TCM-focused women’s wellness brand Elix has teamed up with flower tea line The Qi on a $65 bundle with Bloom + Balance tea blends featuring ingredients like jujube fruit and rose with mind-calming properties associated with grounding. Elix also has the ingredients astragalus root, reishi mushroom and fu ling in its Daily Harmony tincture. Founder Lulu Ge says they can aid the body in adapting to stress.
She explains, “Healing happens when we’re in a relaxed, parasympathetic state. Grounding techniques help us tap into this ‘healing mode.’ In TCM, grounding taps into our earth element, helping us become more grounded, less reactive and less easily triggered. When we are grounded, we shift from scattered energy and reactivity to a more centered and balanced state where we can produce quality qi.”
In Ayurveda, grounding botanicals like vetiver, calamus and ashwagandha have been depended upon to pacify the nervous system and strengthen the body’s responses to stress, and they’re central to Ayurvedic topical preparations. Last month, Ayurvedic beauty and wellness brand Uma launched Pure Calm Wellness Essence Magnesium Oil Spray containing vetiver and magnesium for grounding and relaxation.
Wellness brands playing in the psychedelic-adjacent space have been getting into grounding, too. The Alchemist’s Kitchen, the New York City wellness destination embracing mind-altering plants, has launched the $68 Liquid Hapé Spray with native tobacco leaves and tree resins, among its several plant and herbal ingredients. It’s designed to be sprayed into the palms and then deeply inhaled for grounding and centering.

Allies Botanicals, a new tincture brand from Mathew Gerson, founder of sexual wellness brand Foria, and herbalist and TCM practitioner Ben Zappin, aims to guide people through psychedelics journeys. It’s starting with the $108 The Journey Collection with four tincture formulas: Centering, Grounding, Integrating and Sustaining.

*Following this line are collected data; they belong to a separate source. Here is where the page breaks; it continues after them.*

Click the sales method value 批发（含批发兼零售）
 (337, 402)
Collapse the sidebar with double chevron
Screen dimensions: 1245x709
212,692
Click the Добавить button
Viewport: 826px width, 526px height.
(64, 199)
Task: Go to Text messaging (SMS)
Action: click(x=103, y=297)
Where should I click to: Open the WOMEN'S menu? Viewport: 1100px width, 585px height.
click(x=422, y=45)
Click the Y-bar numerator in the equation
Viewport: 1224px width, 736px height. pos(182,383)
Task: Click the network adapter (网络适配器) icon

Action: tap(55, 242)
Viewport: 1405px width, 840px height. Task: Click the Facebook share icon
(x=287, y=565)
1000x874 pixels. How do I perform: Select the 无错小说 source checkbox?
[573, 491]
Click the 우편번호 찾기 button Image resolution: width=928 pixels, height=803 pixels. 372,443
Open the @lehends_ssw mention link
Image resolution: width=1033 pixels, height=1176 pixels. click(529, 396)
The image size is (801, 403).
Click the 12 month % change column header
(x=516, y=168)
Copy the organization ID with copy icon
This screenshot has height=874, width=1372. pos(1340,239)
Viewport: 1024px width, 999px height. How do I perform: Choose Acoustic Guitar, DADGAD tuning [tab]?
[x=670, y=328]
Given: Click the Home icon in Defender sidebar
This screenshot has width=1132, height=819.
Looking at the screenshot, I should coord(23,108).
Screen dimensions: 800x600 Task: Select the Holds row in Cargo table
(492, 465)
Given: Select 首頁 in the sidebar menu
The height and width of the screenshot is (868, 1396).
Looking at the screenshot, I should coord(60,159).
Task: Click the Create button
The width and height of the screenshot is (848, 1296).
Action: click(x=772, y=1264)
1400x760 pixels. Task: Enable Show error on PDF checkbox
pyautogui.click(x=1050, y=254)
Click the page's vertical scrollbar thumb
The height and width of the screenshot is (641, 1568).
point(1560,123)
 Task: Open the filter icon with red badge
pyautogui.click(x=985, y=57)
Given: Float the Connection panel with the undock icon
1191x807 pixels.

Grounding’s formula, which has California poppy, kava kava, wood betony, Western pasqueflower and blue vervain rose, was developed to assist users in anchoring themselves following often disorienting psychedelic trips. Zappin says, “After these journeys, where insights can feel vast and emotions can run deep, it’s essential to come back to a stable center.”
While Quantum Clinic’s Lehman sees the draw of grounding sheets, sprays, mats and tinctures to soothe the cluttered and fretful mind, she cautions products aren’t generally the answer for achieving groundedness.
“There’s this implicit bias that so many of us subscribe to that there’s something out there that will make this thing that I’m experiencing or this discomfort, feel better,” she says. “To large degrees it can temporarily, but grounding represents a paradigm shift where we’re remembering our innate wholeness, we’re remembering our connection to all that is and vis-a-vis that implicit completeness or wholeness. Then, we’re allowing our body to kick in its own self-healing mechanisms.”